Nós aprendemos o valor da liberdade, o valor de um Legislativo e de um Judiciário independentes e ativos. Aprendemos o valor da liberdade de imprensa, o valor de eleger pelo voto direto e secreto de todos os brasileiros governadores, prefeitos, de eleger, por exemplo, um ex-exilado, um líder sindical, que teria sido preso, que foi preso várias vezes, e uma mulher também que foi prisioneira. Aprendemos o valor de ir às ruas e nós mostramos um diferencial quando as pessoas foram às ruas demandar mais democracia. Aqui, no Brasil, não houve um processo de abafamento desse fato. O valor, portanto, de ir às ruas, o valor de ter direitos e de exigir mais direitos.

Embora nós saibamos que os regimes de exceção sobrevivem sempre pela interdição da verdade, pela interdição da transparência, nós temos o direito de esperar que, sob a democracia, se mantenha a transparência, se mantenha também o acesso e a garantia da verdade e da memória e, portanto, da história.

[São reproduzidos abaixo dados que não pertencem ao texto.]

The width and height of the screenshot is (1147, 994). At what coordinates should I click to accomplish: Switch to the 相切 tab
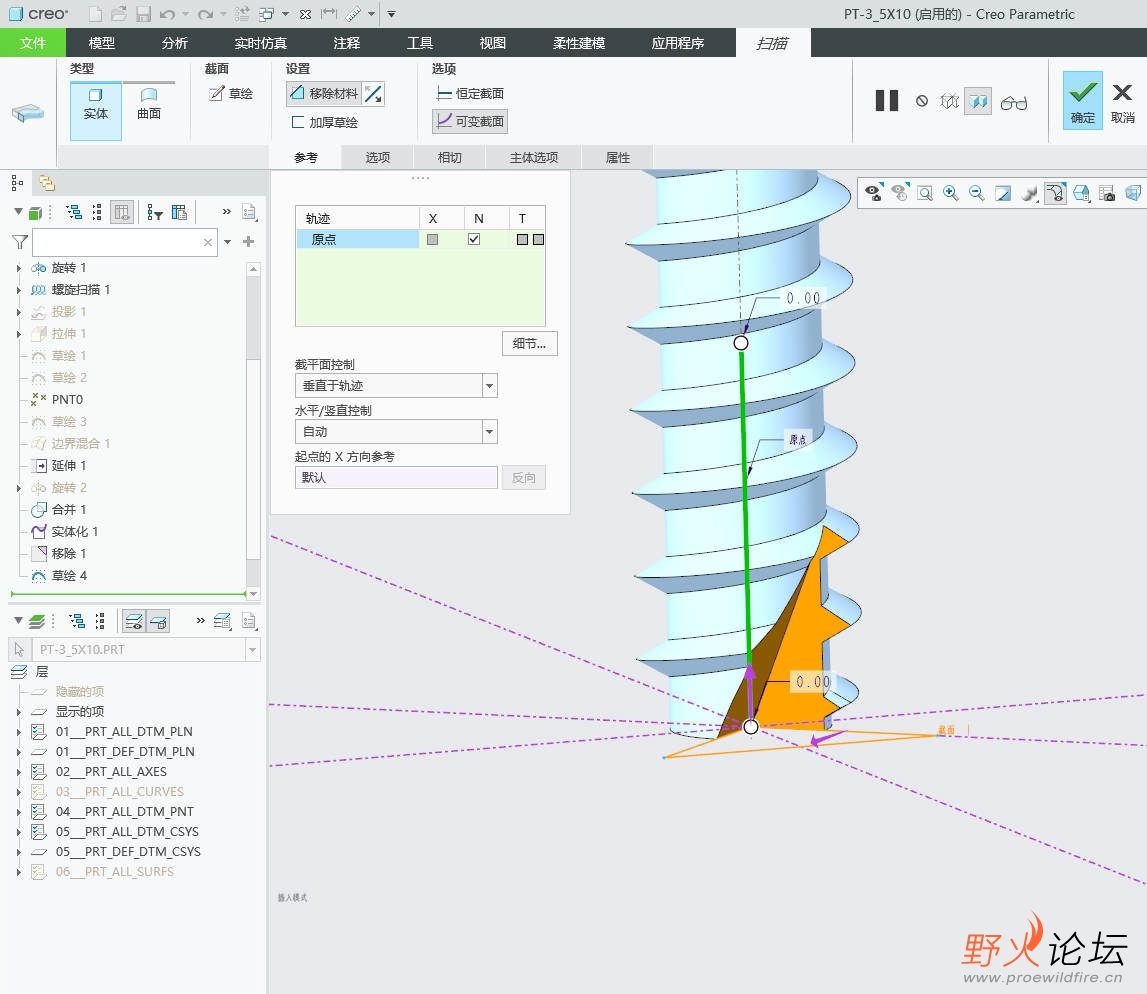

Aliás, como eu disse quando instalamos a Comissão da Verdade, a palavra "verdade" na tradição ocidental nossa, que é grega, é exatamente o oposto do esquecimento e é algo tão forte que não dá guarida para o ressentimento, o ódio, nem tampouco para o perdão. Ela é só e, sobretudo, o contrário do esquecimento, é memória e é história. É nossa capacidade de contar tudo o que aconteceu.

O dia de hoje exige que nós nos lembremos e contemos o que aconteceu. Devemos isso a todos os que morreram e desapareceram, devemos aos torturados e aos perseguidos, devemos às suas famílias, devemos a todos os brasileiros. Lembrar e contar fazem parte, é um processo muito humano e faz parte desse processo que nós iniciamos com as lutas do povo brasileiro, pelas liberdades democráticas, pela anistia, pela Constituinte, pelas eleições diretas, pelo crescimento com inclusão social, pela Comissão da Verdade, enfim, por todos os processos de manifestação e de ampliação da nossa democracia que temos vividos ao longo das últimas décadas, graças a Deus.

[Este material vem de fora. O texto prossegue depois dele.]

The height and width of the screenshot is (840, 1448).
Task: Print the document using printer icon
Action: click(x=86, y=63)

Um processo que foi construído passo a passo durante cada um dos governos eleitos depois da ditadura. Nós reconquistamos a democracia à nossa maneira, por meio de lutas e de sacrifícios humanos irreparáveis, mas também por meio de pactos e acordos nacionais. Muitos deles traduzidos na Constituição de 1988. Como eu disse na instalação da Comissão da Verdade, assim como eu respeito e reverencio os que lutaram pela democracia, enfrentando a truculência ilegal do Estado, e nunca deixarei de enaltecer esses lutadores e essas lutadoras, também reconheço e valorizo os pactos políticos que nos levaram à redemocratização.

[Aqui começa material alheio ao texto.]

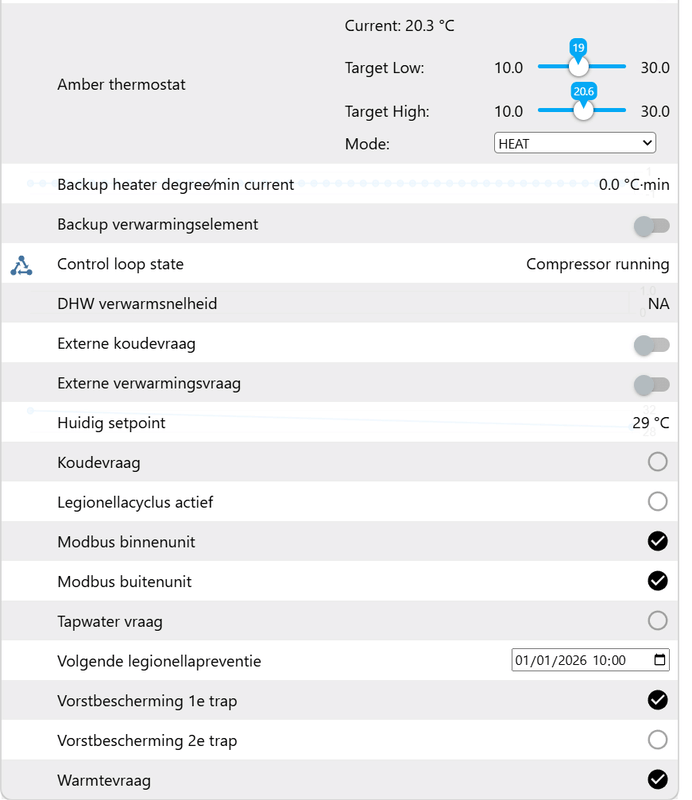Click the Huidig setpoint row label
This screenshot has width=692, height=800.
click(x=112, y=423)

A grande Hannah Arendt escreveu um dia que toda dor humana pode ser suportada se sobre ela puder ser contada uma história. A dor que nós sofremos, as cicatrizes visíveis e invisíveis que ficaram nesses anos, elas podem ser suportadas e superadas porque hoje temos uma democracia sólida e podemos contar nossa história.

Como eu disse, neste Palácio [do Planalto], repito. Há quase dois anos atrás, quando instalamos a Comissão da Verdade, eu disse: se existem filhos sem pais, se existem pais sem túmulos, se existem túmulos sem corpos, nunca, nunca, mas nunca mesmo pode existir uma história sem voz. E quem dá voz à história são os homens e as mulheres livres que não têm medo de escrevê-la. E acrescento: quem dá voz à história somos cada um de nós, que no nosso cotidiano afirma, protege, respeita e amplia a democracia no nosso país. Muito obrigada.